→ TASK STATEMENT
All that is needed is every record, duplicated exactly.

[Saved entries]
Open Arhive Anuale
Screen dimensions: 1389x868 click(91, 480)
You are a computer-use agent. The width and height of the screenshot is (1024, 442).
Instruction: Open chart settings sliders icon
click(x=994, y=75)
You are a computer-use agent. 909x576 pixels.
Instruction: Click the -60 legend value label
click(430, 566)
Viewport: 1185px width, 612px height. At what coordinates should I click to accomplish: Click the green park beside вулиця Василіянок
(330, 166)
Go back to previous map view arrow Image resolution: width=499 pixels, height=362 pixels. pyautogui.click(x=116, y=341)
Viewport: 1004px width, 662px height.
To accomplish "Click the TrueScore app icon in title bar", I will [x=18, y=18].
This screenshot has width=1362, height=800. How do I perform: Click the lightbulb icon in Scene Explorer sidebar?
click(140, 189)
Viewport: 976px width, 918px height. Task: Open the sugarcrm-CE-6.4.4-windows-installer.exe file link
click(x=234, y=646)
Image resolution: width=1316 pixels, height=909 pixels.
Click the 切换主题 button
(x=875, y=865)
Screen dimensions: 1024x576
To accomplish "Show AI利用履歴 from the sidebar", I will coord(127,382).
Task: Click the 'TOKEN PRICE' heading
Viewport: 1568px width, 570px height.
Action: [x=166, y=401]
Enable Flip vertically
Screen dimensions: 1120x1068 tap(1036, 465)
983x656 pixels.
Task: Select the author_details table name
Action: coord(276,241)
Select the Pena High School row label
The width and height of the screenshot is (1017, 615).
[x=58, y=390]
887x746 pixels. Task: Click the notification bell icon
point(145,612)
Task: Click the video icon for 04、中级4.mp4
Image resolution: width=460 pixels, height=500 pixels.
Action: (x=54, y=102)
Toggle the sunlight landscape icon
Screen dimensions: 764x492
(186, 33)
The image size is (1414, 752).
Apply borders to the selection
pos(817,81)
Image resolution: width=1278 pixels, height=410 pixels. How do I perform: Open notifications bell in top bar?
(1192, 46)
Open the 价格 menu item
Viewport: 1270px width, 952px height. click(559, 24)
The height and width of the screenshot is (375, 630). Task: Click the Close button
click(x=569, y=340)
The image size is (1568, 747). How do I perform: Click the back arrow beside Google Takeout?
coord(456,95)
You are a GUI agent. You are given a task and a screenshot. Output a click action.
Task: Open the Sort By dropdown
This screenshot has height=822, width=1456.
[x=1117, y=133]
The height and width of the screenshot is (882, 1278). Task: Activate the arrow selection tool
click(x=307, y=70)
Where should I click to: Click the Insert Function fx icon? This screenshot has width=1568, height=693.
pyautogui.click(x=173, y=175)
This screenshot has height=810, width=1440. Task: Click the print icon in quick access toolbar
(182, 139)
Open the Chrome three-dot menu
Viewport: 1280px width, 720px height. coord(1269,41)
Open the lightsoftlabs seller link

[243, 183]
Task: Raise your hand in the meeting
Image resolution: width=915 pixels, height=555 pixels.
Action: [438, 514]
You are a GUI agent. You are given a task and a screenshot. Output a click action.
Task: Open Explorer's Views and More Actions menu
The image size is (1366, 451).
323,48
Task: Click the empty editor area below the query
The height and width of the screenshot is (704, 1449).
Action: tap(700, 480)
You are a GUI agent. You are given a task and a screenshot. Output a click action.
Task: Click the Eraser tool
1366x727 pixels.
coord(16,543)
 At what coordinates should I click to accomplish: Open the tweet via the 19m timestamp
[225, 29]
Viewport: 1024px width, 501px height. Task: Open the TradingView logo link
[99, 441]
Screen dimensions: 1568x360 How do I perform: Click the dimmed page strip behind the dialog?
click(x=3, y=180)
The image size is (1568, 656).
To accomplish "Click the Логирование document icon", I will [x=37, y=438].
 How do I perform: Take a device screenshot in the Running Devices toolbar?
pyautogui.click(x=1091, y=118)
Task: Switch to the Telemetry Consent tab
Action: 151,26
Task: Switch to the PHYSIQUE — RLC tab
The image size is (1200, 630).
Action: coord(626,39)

→ WRITTEN SOLUTION
Open Arhive Anuale
Screen dimensions: 1389x868 click(91, 480)
You are a computer-use agent. The width and height of the screenshot is (1024, 442).
Instruction: Open chart settings sliders icon
click(x=994, y=75)
You are a computer-use agent. 909x576 pixels.
Instruction: Click the -60 legend value label
click(430, 566)
Viewport: 1185px width, 612px height. At what coordinates should I click to accomplish: Click the green park beside вулиця Василіянок
(330, 166)
Go back to previous map view arrow Image resolution: width=499 pixels, height=362 pixels. pyautogui.click(x=116, y=341)
Viewport: 1004px width, 662px height.
To accomplish "Click the TrueScore app icon in title bar", I will [x=18, y=18].
This screenshot has width=1362, height=800. How do I perform: Click the lightbulb icon in Scene Explorer sidebar?
click(140, 189)
Viewport: 976px width, 918px height. Task: Open the sugarcrm-CE-6.4.4-windows-installer.exe file link
click(x=234, y=646)
Image resolution: width=1316 pixels, height=909 pixels.
Click the 切换主题 button
(x=875, y=865)
Screen dimensions: 1024x576
To accomplish "Show AI利用履歴 from the sidebar", I will coord(127,382).
Task: Click the 'TOKEN PRICE' heading
Viewport: 1568px width, 570px height.
Action: [x=166, y=401]
Enable Flip vertically
Screen dimensions: 1120x1068 tap(1036, 465)
983x656 pixels.
Task: Select the author_details table name
Action: coord(276,241)
Select the Pena High School row label
The width and height of the screenshot is (1017, 615).
[x=58, y=390]
887x746 pixels. Task: Click the notification bell icon
point(145,612)
Task: Click the video icon for 04、中级4.mp4
Image resolution: width=460 pixels, height=500 pixels.
Action: (x=54, y=102)
Toggle the sunlight landscape icon
Screen dimensions: 764x492
(186, 33)
The image size is (1414, 752).
Apply borders to the selection
pos(817,81)
Image resolution: width=1278 pixels, height=410 pixels. How do I perform: Open notifications bell in top bar?
(1192, 46)
Open the 价格 menu item
Viewport: 1270px width, 952px height. click(559, 24)
The height and width of the screenshot is (375, 630). Task: Click the Close button
click(x=569, y=340)
The image size is (1568, 747). How do I perform: Click the back arrow beside Google Takeout?
coord(456,95)
You are a GUI agent. You are given a task and a screenshot. Output a click action.
Task: Open the Sort By dropdown
This screenshot has height=822, width=1456.
[x=1117, y=133]
The height and width of the screenshot is (882, 1278). Task: Activate the arrow selection tool
click(x=307, y=70)
Where should I click to: Click the Insert Function fx icon? This screenshot has width=1568, height=693.
pyautogui.click(x=173, y=175)
This screenshot has height=810, width=1440. Task: Click the print icon in quick access toolbar
(182, 139)
Open the Chrome three-dot menu
Viewport: 1280px width, 720px height. coord(1269,41)
Open the lightsoftlabs seller link

[243, 183]
Task: Raise your hand in the meeting
Image resolution: width=915 pixels, height=555 pixels.
Action: [438, 514]
You are a GUI agent. You are given a task and a screenshot. Output a click action.
Task: Open Explorer's Views and More Actions menu
The image size is (1366, 451).
323,48
Task: Click the empty editor area below the query
The height and width of the screenshot is (704, 1449).
Action: tap(700, 480)
You are a GUI agent. You are given a task and a screenshot. Output a click action.
Task: Click the Eraser tool
1366x727 pixels.
coord(16,543)
 At what coordinates should I click to accomplish: Open the tweet via the 19m timestamp
[225, 29]
Viewport: 1024px width, 501px height. Task: Open the TradingView logo link
[99, 441]
Screen dimensions: 1568x360 How do I perform: Click the dimmed page strip behind the dialog?
click(x=3, y=180)
The image size is (1568, 656).
To accomplish "Click the Логирование document icon", I will [x=37, y=438].
 How do I perform: Take a device screenshot in the Running Devices toolbar?
pyautogui.click(x=1091, y=118)
Task: Switch to the Telemetry Consent tab
Action: 151,26
Task: Switch to the PHYSIQUE — RLC tab
The image size is (1200, 630).
Action: coord(626,39)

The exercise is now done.